Pixel coordinate grounding data

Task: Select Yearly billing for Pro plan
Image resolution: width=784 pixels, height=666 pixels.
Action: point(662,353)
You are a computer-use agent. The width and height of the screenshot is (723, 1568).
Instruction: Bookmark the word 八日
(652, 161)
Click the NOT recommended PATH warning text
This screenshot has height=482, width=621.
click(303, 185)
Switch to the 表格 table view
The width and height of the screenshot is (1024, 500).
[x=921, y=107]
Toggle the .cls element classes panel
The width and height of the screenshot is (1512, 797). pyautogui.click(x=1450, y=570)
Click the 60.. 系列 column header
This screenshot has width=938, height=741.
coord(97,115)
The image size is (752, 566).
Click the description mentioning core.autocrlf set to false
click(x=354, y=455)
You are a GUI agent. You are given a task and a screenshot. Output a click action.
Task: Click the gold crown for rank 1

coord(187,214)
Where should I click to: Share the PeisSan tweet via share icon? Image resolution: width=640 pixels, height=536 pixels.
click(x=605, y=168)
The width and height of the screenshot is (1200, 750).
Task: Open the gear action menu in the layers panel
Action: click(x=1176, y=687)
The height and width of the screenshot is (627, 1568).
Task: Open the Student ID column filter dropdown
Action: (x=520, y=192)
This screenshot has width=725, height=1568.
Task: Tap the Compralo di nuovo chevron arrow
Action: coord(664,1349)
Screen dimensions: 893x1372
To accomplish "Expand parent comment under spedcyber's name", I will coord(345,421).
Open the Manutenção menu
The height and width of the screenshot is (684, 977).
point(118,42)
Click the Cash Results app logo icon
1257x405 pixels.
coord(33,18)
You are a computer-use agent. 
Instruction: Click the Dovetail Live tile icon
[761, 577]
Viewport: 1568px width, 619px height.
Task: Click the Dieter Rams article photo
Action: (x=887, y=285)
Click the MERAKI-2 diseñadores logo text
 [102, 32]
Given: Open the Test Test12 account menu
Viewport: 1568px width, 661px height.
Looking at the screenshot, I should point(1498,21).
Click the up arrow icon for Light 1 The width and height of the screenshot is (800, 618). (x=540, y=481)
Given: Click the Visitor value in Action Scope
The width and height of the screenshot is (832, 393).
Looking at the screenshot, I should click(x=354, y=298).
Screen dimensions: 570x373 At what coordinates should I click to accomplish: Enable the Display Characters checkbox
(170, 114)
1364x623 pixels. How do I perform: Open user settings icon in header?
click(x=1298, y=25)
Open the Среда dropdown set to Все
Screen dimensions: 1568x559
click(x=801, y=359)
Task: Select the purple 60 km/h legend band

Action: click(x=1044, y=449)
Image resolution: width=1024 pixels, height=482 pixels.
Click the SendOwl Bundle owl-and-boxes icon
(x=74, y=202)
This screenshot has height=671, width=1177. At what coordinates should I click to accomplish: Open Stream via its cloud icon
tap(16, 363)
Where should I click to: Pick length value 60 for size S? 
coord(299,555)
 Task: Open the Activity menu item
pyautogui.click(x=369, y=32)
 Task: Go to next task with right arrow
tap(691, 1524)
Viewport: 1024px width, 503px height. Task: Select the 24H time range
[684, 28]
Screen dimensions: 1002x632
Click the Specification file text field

YOUR TASK — Repeat, exactly as they stand, the line that contains "The width and height of the screenshot is (832, 393)." and all the lines after it in the data above.

OUTPUT —
The width and height of the screenshot is (832, 393).
Looking at the screenshot, I should click(x=354, y=298).
Screen dimensions: 570x373 At what coordinates should I click to accomplish: Enable the Display Characters checkbox
(170, 114)
1364x623 pixels. How do I perform: Open user settings icon in header?
click(x=1298, y=25)
Open the Среда dropdown set to Все
Screen dimensions: 1568x559
click(x=801, y=359)
Task: Select the purple 60 km/h legend band

Action: click(x=1044, y=449)
Image resolution: width=1024 pixels, height=482 pixels.
Click the SendOwl Bundle owl-and-boxes icon
(x=74, y=202)
This screenshot has height=671, width=1177. At what coordinates should I click to accomplish: Open Stream via its cloud icon
tap(16, 363)
Where should I click to: Pick length value 60 for size S? 
coord(299,555)
 Task: Open the Activity menu item
pyautogui.click(x=369, y=32)
 Task: Go to next task with right arrow
tap(691, 1524)
Viewport: 1024px width, 503px height. Task: Select the 24H time range
[684, 28]
Screen dimensions: 1002x632
Click the Specification file text field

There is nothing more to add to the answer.